* TASK INSTRUCTIONS *
Please continue the knowledge base article about the NSX dataplane failing to start after a ring buffer size increase, picking up after its final sentence.

Dataplane is not able to start after increasing ring buffer size
search cancel

Dataplane is not able to start after increasing ring buffer size

book

Article ID: 314225

calendar_today

Updated On:

Products

VMware NSX

Issue/Introduction

The purpose of this KB is to provide a way to figure out why dataplane service fails to start and how to resolve this issue.

Symptoms:
After increasing ring buffer size to 4096 on BM edge, dataplane service cannot start successfully.

Environment

VMware NSX-T Data Center
VMware NSX-T Data Center 3.x
VMware NSX-T Data Center 4.x

Cause

This happens due to lack of heap memory on socket 0 as ring buffer consumes larger hugepage memory.

$ cat ./edge/memory-malloc-heap
[
    {
        "Alloc_count": 37373,
        "Alloc_size": 34357822400,
        "Free_count": 1439,
        "Free_size": 1915968, >>>
        "Greatest_free_size": 15232,
        "Heap id": 0,
        "Heap name": "socket_0",
        "Heap_size": 34359738368 >>>
    },

Resolution

NSX 3.2.3.2 and 4.1.1 start supporting 128GB hugepage memory for BME compared to 64GB in earlier versions, and customer won't see this issue with 4K rx/tx ring buffer.

* MATERIAL PROVIDED *
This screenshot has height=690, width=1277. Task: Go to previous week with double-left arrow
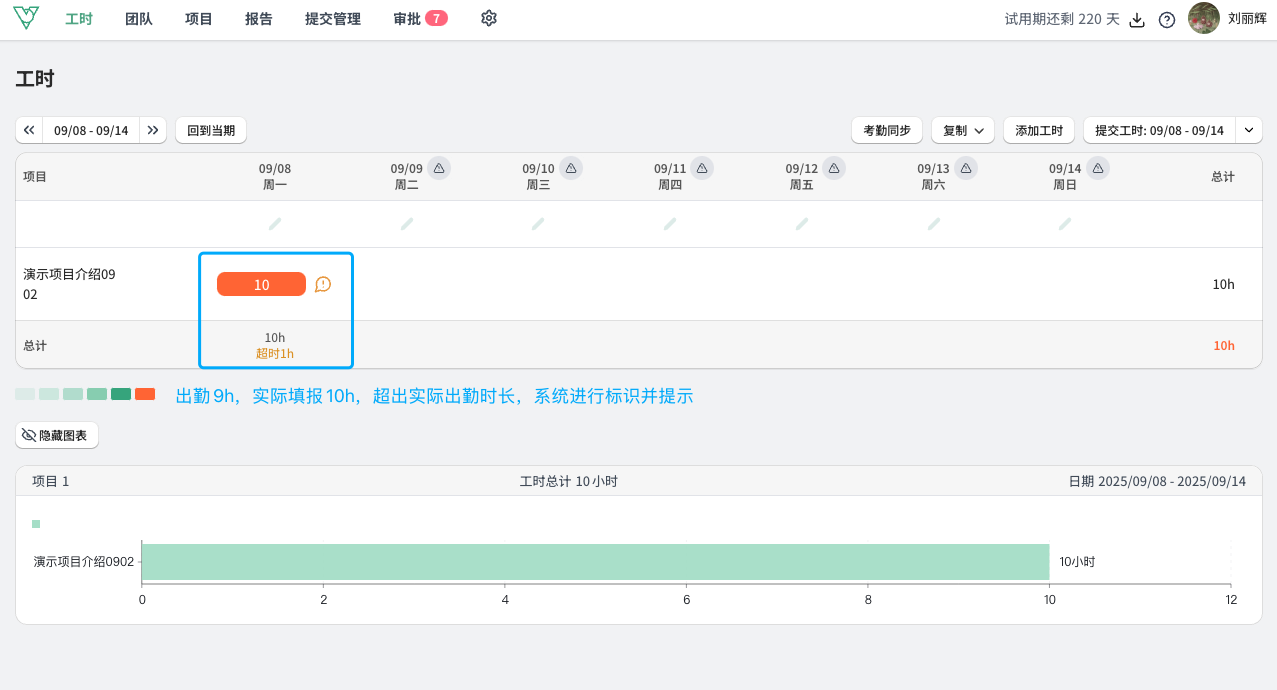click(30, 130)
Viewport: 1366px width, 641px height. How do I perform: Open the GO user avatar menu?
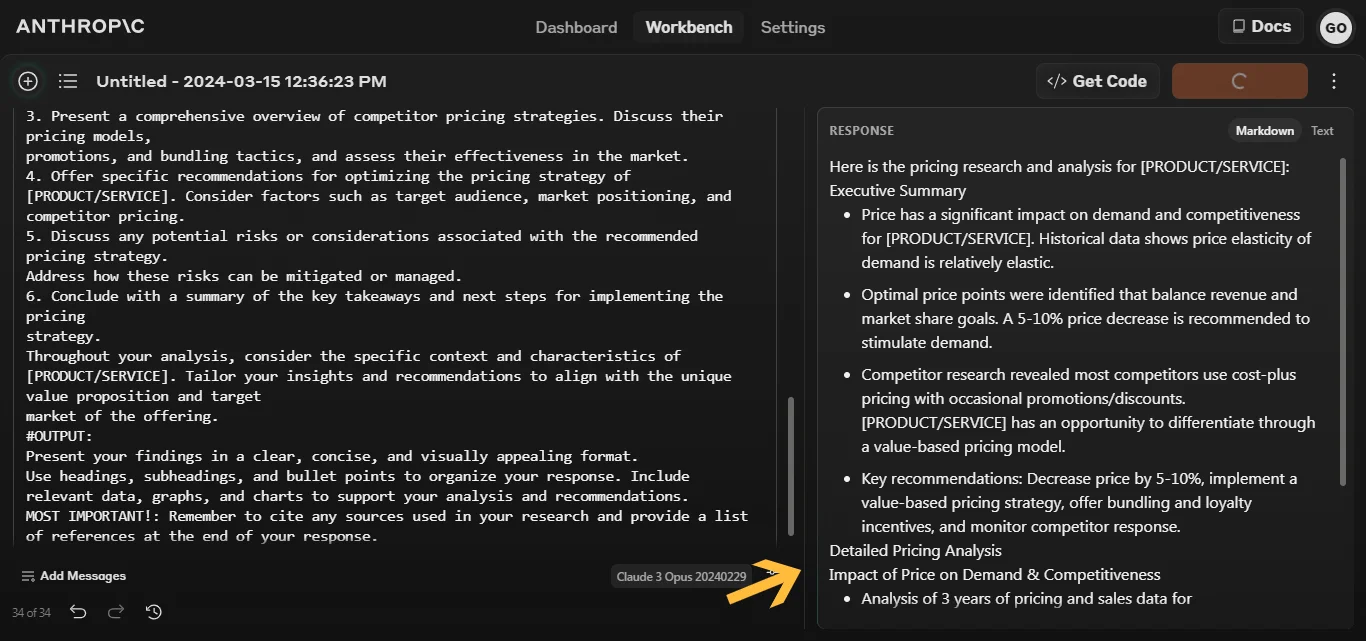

* EXERCISE RESPONSE *
Please refer to workaround section for other versions

Workaround:
You have to monitor if heap memory is enough and decrease ring buffer size to either 2048 or 1024.

Additional Information

Impact/Risks:
If rte_heap_memory is exhausted, edge triggers enter MM and exit MM, and systemd restarts all edge services. This operation is trying to mitigate rte_heap_memory exhaustion impact which depends on the amount of memory still available, and the configuration of the edge.


When a few percentage of memory is still available, most operations will still work fine. Datapath packet forwarding does not use the rte_heap, so it will continue to work. However, configuration changes and state synchronization may use the heap and may start to fail for services like firewall or LB.